The arterial smooth muscle responds to increases and decreases in vascular wall tension.

This means that an increase in arterial blood pressure which leads to an increase in Pgc and also GFR has a response. There would be constriction of the afferent arteriole to lower the Pgc distal to the point of constriction. This also lowers GFR. However one could also dilate the efferent arteriole in order to balance things out.

This is a quick response which occurs after around 3-10 seconds.

41
Q

What is the tubuloglomerular feedback mechanism?

A

It’s a slower response which involves sodium and chloride concentrations at the macula densa. It controls renal arteriolar resistance.

42
Q

What is the macula densa?

A

Macula densa are cells which can be found in the distal convoluted tubule and proximal to the juxtaglomerular appartus and its granular cells. In the vicinity the glomerulus as well as EA and AA can be found.

43
Q

Explain the process of how the macula densa are involved in the regulation of resistance in the AA and EA.

A

When the amount of sodium increases in the lumen of the distal convoluted tubule this will be taken up into the macula densa via NKCC2 transporters. NKCC2 will also tranport Cl- and K+ ions.

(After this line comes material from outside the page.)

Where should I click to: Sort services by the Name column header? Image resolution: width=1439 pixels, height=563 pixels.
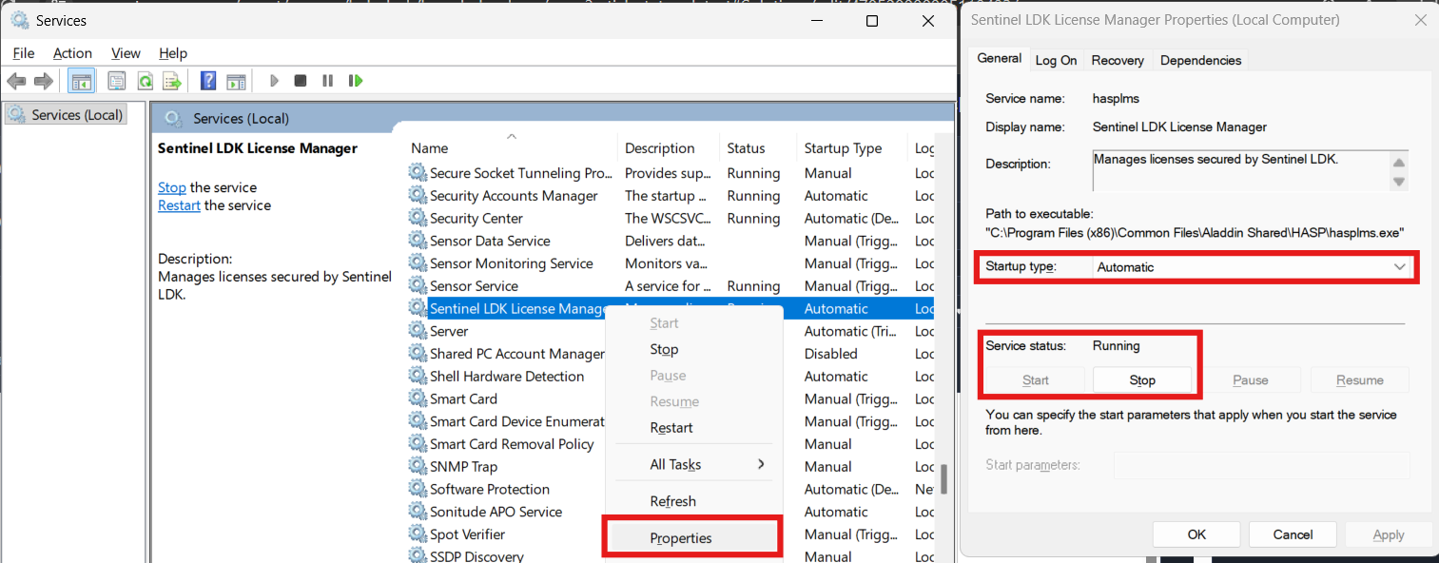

The intracellular increase of Na+ and Cl- triggers release of ATP.

The ATP will leave the macula densa cells through exit channels and be converted into AMP and then into adenosine.

Adenosine will bind to A1 receptors on the extraglomerular mesangial cells in the afferent arteriole. Activation of G proteins and Gi causes inhibition of AC and Go which leads to an increase in intracellular calcium.

The calcium spreads rapidly to smooth muscles cells causing vasoconstriction of the afferent arteriole.

44
Q

Briefly explain the tubuloglomerular feedback mechanism.

A

Increase in Na+ and Cl- causes an intracellular response leading to vasoconstriction.

Also Na+ and Cl- inhibits renin release from JGA or granular cells. This leads to a drop in blood pressure as Angiotensin II will not work.

45
Q

Explain TGF response to a decrease in GFR.

A

Prostaglandin is released from macula densa leading to vasodilation of the afferent arteriole.

46
Q

Give examples of medications that can mess with the tubuloglomerular feedback.

A

NSAIDs inhibit prostaglandin. This means that the vasodilation of the kidneys via the TGF response will not work properly.

ACE-inhibitors block ACE in the lungs which means that angiotensin II will not be made. This renders the TGF response useless in the sense of sodium and chloride ions inhibiting renin release/not inhibiting.

47
Q

Explain neural regulation of GFR.

A

Sympathetic nerve fibres innervate AA and EA.

This is normally not heavily innervated and has no effect on GFR but in fight or flight, ischaemia or severe haemorrhage the nervous system can stimulate renal vessels to vasoconstrict.

Also parasympathetic NS releasing NO for endothelial cells can cause vasodilation.

48
Q

Explain the glomerotubular balance.

A

Reabsorption of sodium in the PCT is more or less always constant in its fraction.

Whether there is a high concetration of Na+ or low conc. it will always try to filter around 67% of the Na+ conc.